I figured one of three things had happened.
1) The rabbit was not dead. The bump I felt was merely the rabbit passing under the non-wheeled portion of my car. After I passed, he continued jumping down the road with minor scratches and bruises. (This did not happen.)
2) My wheel had hit the rabbit head on. The rabbit died instantly and flew to the side of the road. It was snowing that night, so by morning, he’ll have a blanket of snow to keep him warm in his eternal slumber.
3) I had hit the rabbit in a non-lethal place, such as his (or her, or her pregnant with several children) legs. He spent the next several hours in the most excruciating pain which wasn’t relieved until too much blood was pumped out his open wounds or until another car hit him in the head. Either way, by the time I eat breakfast tomorrow, he would be dead.
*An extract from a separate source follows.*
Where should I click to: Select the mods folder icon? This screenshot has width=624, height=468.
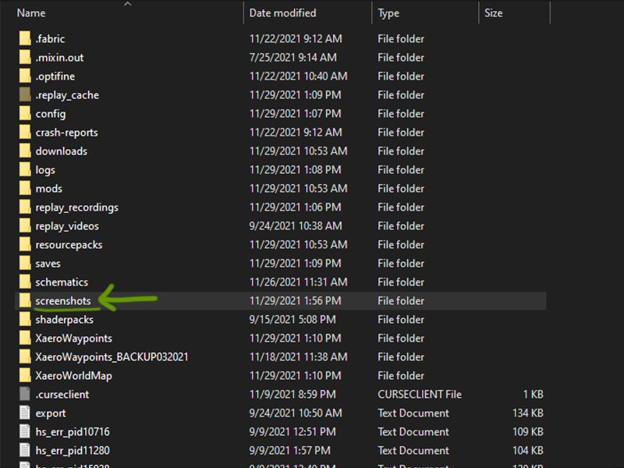click(25, 189)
I wanted Option 2, but my paranoia allowed no other Option than 3. As I drove farther down the highway, abandoning my victim to a greater and greater degree, I desired nothing more than to turn the car around, drive back to the scene of the crime and put him out of his misery.

But I did not.
I kept driving until I got home. Then I brushed my teeth and went to bed. As I lay, the light spots that remain when I close my eyes were all colored red. The rabbit’s eyes rocked me to sleep. In the red I could see the burning afterlife that awaited me.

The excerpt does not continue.